I am creating a web app that has kibana iframes embedded that I would like to not require sign in for them. I have read all of the elastic forums and githubs but I still can't figure out how to allow this.

When I use the settings I posted below, the iframe doesn't need auth and neither when I access kibana directly. However, I'm unable to sign in with another user so that I can do admin work.
On the top right, I can click on the user, and it says "Sign In" I press that, it signs me out, and then there's another "Sign In" screen, and upon pressing that, I'm back to the same anonymous user.

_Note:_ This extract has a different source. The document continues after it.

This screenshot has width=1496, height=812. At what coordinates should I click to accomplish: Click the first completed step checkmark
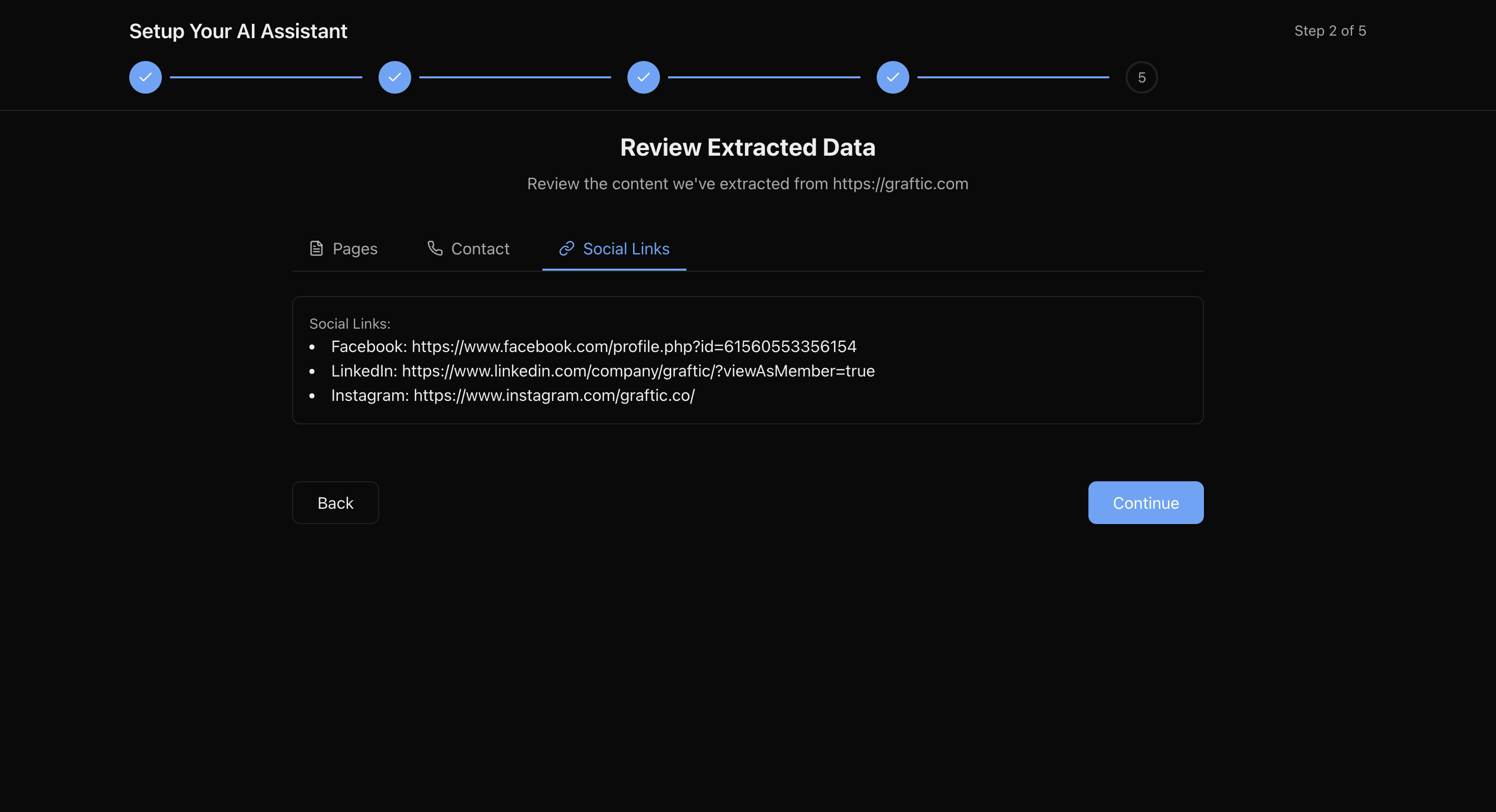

If I add:

xpack.security.authc.providers:
  basic.basic1:
    order: 1

to elasticsearch.yml, then I have to click on the anonymous sign in to make that work. What am I missing?

elasticsearch.yml

xpack.security.enabled: true
xpack.security.authc:
  anonymous:
    username: anonymous_user
    roles: public
    authz_exception: false

kibana.yml

xpack.security.enabled: true
xpack.security.authc.providers:
  anonymous.anonymous1:
    order: 1
    credentials:
      username: "user"
      password: "pw"

Hi @seanziee ,

You Kibana authentication configuration should look like this:

xpack.security.authc.providers:
  basic.basic1:
    order: 1
  anonymous.anonymous1:
    order: 2
    credentials:
      username: "user"
      password: "pw"

With this configuration you don't need to enable anonymous access in elasticsearch.yml (it's even discouraged if you don't need it). The only thing you're missing is the auth_provider_hint=anonymous1 query string parameter in your iframe URL, read more about here. In 7.11 you need to add this parameter manually, but since Kibana 7.12 there will be a UI toggle for that instead.

Best,
Oleg

Oh ok thanks! I thought that the key for the hint was going to be the username, not anonumous1. It works now, thanks!

I'll remove the elasticsearch anon!

This topic was automatically closed 28 days after the last reply. New replies are no longer allowed.